TEXTO:
▼
Recordando a Carmencita

María Rosa Jurado

Guayaquil, Ecuador

Por el lado materno, tengo ascendencia peruana y desde que mi abuelo Carlos Caravedo visitara Lima, hace más de un siglo, se trabó una estrecha amistad con los parientes del sur. Mis padres viajaban frecuentemente a visitarlos. Yo fui con ellos desde el primero de esos viajes; conservo fotos en las que se me ve de unos 4 años, mientras jugaba con mi primo y mi prima en la Plaza de Armas en Lima.

Carmen y yo nos visitábamos con cierta frecuencia y estábamos en contacto por carta; luego sería el e-mail; en todo caso, siendo las dos comunicadoras natas, casi siempre estábamos conversando.

Ella era menor que yo con seis meses. La una, peruana, y la otra, ecuatoriana: éramos muy patriotas las dos. De hecho, nos fuimos a las manos entre primos en una ocasión, por el asunto de los límites. Ellos eran dos, y estaba yo sola, así que había superioridad numérica, y perdí. Quedé muy dolorida, pero de que luché por la Patria, luché.

Ella decía siempre, bromeando, que las dos éramos tan iguales que seguramente, «éramos gemelas idénticas separadas al nacer». Las dos éramos muy aplicadas y competitivas en el colegio; las dos leíamos, bailábamos ballet (ella llegó a ser solista). Las dos amábamos aprender, las dos amábamos a Mafalda, las dos nos graduamos de abogadas, obtuvimos maestrías, y ejercimos en el sector público, las dos hicimos periodismo, las dos nos casamos y tuvimos hijos.
▲
Registros de localización de palabras y elementos:
▼
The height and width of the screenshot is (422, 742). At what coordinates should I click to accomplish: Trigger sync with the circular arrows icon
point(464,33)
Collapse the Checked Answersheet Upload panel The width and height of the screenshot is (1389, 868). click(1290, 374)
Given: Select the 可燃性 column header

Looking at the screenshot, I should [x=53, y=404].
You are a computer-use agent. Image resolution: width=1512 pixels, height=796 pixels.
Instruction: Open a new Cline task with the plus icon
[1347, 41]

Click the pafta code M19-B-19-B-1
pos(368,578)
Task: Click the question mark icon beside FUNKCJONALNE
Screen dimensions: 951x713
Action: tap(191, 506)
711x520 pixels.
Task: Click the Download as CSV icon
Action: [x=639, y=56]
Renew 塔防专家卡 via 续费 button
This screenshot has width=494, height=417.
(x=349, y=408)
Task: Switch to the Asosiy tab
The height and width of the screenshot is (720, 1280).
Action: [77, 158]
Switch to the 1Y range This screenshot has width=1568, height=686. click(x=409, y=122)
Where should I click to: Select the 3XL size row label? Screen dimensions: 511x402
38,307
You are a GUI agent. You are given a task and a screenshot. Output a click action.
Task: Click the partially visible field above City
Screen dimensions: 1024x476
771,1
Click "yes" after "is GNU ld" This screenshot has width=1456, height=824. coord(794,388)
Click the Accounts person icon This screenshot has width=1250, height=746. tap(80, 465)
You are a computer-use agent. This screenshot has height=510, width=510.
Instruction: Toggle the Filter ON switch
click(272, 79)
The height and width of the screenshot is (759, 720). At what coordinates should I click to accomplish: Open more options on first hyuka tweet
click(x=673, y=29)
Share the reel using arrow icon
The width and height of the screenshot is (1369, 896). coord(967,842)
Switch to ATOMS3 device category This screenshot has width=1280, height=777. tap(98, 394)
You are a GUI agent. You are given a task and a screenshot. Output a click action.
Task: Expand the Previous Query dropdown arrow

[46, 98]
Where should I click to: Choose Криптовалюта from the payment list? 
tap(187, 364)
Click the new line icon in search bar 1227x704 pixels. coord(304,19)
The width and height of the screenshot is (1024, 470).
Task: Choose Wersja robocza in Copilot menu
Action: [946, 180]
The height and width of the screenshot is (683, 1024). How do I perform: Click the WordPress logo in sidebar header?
▲
TAREA: Actualiza, por favor, el pasaje del texto sobre Carmencita que comienza en las palabras "Ella era menor" y termina después de "y tuvimos hijos.": cambia "ballet" por "danza" y escribe el pasaje completo.

RESPUESTA:
Ella era menor que yo con seis meses. La una, peruana, y la otra, ecuatoriana: éramos muy patriotas las dos. De hecho, nos fuimos a las manos entre primos en una ocasión, por el asunto de los límites. Ellos eran dos, y estaba yo sola, así que había superioridad numérica, y perdí. Quedé muy dolorida, pero de que luché por la Patria, luché.

Ella decía siempre, bromeando, que las dos éramos tan iguales que seguramente, «éramos gemelas idénticas separadas al nacer». Las dos éramos muy aplicadas y competitivas en el colegio; las dos leíamos, bailábamos danza (ella llegó a ser solista). Las dos amábamos aprender, las dos amábamos a Mafalda, las dos nos graduamos de abogadas, obtuvimos maestrías, y ejercimos en el sector público, las dos hicimos periodismo, las dos nos casamos y tuvimos hijos.